Work task: List all lines of the data that include the string "label".
^^^^^^^^^^^^^^^^
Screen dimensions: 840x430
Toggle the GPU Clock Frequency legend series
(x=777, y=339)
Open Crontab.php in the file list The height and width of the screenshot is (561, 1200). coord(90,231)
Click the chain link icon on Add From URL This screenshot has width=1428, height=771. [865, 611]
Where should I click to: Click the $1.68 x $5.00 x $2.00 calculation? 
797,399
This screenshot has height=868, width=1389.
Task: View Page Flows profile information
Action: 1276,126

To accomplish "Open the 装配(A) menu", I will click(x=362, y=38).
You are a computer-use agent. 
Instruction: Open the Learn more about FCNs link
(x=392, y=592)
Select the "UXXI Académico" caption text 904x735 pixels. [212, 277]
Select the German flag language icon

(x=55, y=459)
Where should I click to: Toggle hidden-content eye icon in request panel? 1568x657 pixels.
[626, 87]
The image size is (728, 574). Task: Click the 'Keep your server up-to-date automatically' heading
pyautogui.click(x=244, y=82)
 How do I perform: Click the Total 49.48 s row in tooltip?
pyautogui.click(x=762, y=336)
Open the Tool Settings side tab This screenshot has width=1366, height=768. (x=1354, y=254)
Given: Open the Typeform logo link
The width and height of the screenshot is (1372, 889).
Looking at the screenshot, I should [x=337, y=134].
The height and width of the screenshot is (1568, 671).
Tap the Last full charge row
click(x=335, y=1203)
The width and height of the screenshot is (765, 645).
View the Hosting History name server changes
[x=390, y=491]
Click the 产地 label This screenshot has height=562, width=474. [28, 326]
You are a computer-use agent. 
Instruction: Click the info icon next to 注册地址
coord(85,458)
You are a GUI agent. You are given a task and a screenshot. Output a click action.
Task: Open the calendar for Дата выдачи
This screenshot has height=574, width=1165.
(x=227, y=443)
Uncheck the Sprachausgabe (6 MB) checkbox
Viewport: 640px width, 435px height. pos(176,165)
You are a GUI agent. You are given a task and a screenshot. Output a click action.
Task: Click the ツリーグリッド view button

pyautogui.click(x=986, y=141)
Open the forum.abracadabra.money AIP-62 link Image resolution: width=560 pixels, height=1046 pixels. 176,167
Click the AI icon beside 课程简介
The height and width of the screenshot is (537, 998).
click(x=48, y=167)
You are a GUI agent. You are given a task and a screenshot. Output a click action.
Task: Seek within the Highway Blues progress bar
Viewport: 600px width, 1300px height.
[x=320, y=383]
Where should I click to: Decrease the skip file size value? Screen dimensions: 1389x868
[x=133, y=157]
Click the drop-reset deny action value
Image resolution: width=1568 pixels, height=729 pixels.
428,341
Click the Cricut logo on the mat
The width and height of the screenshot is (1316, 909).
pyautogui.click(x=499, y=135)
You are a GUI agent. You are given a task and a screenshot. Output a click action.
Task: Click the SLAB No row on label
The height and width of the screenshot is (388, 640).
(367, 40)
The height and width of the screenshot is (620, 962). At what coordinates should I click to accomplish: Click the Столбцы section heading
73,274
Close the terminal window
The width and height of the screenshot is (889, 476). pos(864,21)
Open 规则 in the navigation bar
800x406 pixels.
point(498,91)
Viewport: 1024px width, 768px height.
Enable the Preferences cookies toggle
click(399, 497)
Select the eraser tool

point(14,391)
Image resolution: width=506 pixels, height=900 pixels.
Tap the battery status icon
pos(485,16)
^^^^^^^^^^^^^^^^
Your response:
Click the 产地 label This screenshot has height=562, width=474. [28, 326]
Task: Click the SLAB No row on label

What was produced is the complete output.